Results: Of 306,387 hospital encounters, 15,436 (5.0%) met the PCR-based definition. COVID-19 hospitalization counts varied substantially between definitions: 4,628 (1.5% of all encounters) for PCR plus dexamethasone, 5,757 (1.9%) for PCR plus remdesivir, 11,801 (3.9%) for PCR plus hypoxemia, 15,673 (5.1%) for institutional flags, and 15,868 (5.2%) for ICD-10 codes. Definitions requiring dexamethasone, hypoxemia, or remdesivir selected sicker patients compared to PCR alone (mortality rates 12.2%, 10.7%, and 8.8% vs 8.3%, respectively). Definitions requiring PCR plus remdesivir or dexamethasone did not detect a reduction in in-hospital mortality associated with the SARS-CoV-2 Omicron variant. ICD-10 codes had the highest sensitivity (98.4%) but low specificity (39.5%) for distinguishing primary or contributing versus incidental COVID-19 hospitalizations. PCR plus dexamethasone had the highest specificity (92.1%) but low sensitivity (35.5%).
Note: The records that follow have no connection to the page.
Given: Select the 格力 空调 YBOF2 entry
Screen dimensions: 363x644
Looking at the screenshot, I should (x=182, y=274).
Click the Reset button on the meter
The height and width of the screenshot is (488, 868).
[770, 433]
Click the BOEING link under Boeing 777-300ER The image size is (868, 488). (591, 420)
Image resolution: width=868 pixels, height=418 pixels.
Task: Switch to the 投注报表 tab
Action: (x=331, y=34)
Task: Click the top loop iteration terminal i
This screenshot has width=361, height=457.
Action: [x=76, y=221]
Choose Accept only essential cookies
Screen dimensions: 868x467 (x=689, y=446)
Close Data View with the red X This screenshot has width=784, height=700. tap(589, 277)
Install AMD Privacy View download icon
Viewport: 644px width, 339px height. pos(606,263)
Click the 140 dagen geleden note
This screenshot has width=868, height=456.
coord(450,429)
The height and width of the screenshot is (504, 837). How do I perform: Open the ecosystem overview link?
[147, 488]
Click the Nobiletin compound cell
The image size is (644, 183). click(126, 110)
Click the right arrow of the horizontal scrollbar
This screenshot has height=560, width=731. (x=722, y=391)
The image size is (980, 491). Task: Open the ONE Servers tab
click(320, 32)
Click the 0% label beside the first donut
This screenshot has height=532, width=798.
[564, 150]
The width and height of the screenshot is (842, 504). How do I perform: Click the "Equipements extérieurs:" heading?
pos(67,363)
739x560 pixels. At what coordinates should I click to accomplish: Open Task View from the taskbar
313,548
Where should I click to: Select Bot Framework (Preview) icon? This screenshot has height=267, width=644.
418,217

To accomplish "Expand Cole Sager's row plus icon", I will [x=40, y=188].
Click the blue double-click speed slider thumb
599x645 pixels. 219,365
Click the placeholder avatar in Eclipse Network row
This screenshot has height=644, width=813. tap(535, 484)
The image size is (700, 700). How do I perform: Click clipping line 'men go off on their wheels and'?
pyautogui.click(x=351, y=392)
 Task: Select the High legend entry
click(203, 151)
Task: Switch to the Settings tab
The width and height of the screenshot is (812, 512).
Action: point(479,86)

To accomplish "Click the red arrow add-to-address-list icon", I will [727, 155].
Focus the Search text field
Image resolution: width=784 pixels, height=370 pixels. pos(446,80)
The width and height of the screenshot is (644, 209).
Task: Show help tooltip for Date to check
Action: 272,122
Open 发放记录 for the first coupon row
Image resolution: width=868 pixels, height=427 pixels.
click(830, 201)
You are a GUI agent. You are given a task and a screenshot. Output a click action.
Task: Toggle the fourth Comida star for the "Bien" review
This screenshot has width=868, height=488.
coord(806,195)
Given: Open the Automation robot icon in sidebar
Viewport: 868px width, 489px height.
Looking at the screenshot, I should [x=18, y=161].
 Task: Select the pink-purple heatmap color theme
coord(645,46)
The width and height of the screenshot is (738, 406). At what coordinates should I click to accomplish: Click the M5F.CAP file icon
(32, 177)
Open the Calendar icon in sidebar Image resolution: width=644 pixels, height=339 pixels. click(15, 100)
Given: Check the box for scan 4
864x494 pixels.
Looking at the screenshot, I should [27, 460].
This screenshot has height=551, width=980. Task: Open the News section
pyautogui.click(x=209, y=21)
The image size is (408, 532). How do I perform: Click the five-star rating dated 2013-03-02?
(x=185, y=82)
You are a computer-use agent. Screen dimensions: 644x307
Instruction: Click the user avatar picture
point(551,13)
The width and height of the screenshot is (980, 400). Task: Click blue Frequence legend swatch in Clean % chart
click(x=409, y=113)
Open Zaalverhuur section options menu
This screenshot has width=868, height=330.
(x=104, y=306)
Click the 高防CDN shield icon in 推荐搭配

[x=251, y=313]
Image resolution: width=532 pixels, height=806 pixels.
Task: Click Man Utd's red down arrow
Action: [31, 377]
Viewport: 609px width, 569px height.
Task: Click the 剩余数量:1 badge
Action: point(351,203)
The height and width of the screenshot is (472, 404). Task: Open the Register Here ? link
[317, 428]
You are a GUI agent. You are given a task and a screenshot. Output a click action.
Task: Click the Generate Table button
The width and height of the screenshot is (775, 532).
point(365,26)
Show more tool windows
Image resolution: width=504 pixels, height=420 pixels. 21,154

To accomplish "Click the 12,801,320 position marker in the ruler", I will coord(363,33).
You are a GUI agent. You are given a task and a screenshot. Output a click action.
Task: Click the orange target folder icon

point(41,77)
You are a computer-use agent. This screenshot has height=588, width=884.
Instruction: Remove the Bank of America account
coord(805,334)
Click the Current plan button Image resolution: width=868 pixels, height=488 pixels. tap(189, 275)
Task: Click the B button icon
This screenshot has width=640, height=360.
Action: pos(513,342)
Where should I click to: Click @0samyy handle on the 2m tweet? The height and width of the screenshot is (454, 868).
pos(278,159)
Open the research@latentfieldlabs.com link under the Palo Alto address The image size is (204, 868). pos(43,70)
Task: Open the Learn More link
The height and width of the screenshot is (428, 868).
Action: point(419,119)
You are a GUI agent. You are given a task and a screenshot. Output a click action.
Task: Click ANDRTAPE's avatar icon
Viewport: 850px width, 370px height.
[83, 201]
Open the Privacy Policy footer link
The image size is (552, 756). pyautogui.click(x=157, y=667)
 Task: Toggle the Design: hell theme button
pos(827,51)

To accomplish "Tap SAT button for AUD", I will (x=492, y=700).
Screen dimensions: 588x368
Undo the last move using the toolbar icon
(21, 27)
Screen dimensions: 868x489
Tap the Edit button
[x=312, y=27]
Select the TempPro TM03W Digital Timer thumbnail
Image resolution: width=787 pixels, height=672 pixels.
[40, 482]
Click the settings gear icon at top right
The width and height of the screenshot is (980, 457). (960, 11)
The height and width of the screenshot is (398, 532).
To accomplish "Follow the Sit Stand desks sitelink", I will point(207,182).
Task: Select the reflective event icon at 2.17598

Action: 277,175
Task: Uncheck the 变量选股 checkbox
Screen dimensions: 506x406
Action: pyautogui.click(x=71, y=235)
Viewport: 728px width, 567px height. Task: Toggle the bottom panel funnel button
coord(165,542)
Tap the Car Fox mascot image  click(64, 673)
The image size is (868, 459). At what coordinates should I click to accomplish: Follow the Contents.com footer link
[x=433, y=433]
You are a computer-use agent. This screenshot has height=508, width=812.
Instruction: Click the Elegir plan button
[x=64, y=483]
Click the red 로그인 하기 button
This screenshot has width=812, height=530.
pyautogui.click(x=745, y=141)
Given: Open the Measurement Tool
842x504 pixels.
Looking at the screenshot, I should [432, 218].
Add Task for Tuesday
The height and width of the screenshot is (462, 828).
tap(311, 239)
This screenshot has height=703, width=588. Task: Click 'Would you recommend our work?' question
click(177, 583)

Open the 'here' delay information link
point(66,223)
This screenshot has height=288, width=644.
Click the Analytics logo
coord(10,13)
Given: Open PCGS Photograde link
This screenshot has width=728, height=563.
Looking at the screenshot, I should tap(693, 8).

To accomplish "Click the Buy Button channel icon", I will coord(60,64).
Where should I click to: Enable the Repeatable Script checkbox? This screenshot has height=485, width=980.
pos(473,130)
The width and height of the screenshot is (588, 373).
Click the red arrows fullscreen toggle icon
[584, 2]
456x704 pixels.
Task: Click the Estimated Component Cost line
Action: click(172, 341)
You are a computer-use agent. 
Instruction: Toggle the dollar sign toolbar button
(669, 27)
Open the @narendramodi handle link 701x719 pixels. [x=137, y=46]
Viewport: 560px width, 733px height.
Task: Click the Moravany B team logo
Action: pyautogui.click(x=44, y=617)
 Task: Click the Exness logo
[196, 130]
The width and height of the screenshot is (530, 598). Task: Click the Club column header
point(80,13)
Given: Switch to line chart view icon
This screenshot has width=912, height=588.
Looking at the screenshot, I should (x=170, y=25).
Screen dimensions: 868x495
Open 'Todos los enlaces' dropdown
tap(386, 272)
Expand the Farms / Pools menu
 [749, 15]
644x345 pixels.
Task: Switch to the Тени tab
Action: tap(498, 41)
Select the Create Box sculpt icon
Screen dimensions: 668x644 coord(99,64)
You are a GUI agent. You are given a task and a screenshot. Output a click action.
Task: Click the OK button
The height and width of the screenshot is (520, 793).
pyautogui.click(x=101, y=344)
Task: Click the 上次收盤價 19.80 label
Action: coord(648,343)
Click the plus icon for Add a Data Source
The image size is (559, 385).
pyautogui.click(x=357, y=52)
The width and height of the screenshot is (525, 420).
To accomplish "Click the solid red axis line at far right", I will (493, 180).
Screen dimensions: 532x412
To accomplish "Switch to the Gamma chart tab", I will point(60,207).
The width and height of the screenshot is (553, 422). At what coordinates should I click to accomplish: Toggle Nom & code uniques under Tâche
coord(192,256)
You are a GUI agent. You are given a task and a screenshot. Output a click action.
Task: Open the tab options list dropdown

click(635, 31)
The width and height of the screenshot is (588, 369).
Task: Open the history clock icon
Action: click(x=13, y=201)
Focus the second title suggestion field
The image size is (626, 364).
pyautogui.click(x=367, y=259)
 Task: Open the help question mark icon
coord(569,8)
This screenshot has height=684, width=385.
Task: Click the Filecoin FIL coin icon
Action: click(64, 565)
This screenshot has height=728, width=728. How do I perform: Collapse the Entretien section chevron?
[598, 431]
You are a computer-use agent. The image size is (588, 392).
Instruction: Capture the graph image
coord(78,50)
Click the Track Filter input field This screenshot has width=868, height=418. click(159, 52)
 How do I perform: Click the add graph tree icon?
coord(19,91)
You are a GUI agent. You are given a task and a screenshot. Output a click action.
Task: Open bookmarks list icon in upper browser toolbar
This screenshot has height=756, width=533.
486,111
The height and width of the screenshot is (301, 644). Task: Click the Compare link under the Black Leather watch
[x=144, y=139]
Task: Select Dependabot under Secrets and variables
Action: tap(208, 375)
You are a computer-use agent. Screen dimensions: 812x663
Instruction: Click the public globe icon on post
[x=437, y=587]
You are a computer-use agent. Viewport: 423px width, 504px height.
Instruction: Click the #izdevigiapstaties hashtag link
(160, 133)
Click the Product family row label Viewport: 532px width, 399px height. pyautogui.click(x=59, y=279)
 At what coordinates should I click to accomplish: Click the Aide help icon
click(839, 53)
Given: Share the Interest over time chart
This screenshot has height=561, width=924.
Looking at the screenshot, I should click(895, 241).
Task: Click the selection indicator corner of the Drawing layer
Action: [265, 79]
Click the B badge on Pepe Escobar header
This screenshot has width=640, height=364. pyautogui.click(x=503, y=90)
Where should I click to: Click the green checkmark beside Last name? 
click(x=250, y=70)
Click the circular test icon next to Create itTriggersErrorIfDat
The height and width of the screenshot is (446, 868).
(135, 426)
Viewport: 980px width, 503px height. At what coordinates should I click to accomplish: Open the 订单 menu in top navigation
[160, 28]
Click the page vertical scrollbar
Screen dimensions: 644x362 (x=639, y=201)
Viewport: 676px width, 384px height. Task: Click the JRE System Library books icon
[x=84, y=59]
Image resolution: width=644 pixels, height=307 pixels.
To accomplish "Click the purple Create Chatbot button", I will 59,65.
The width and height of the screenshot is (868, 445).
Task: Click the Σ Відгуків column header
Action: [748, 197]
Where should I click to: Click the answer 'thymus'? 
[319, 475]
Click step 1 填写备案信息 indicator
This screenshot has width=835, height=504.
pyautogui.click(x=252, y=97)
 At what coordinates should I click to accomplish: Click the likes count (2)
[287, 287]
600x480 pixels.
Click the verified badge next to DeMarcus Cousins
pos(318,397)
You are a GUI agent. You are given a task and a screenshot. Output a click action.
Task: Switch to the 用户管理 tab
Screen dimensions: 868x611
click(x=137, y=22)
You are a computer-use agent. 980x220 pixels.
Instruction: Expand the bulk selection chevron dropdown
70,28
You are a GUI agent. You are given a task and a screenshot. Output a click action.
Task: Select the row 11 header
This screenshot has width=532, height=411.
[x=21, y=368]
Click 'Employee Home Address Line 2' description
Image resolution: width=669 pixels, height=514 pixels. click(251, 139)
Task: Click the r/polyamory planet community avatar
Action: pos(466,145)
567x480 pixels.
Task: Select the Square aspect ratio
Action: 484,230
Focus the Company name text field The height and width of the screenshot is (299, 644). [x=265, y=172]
Conclusions: Commonly used definitions for COVID-19 hospitalizations generate variable case counts and outcomes and differentiate poorly between primary or contributing versus incidental COVID-19 hospitalizations. Surveillance definitions that better capture and delineate COVID-19-associated hospitalizations are needed.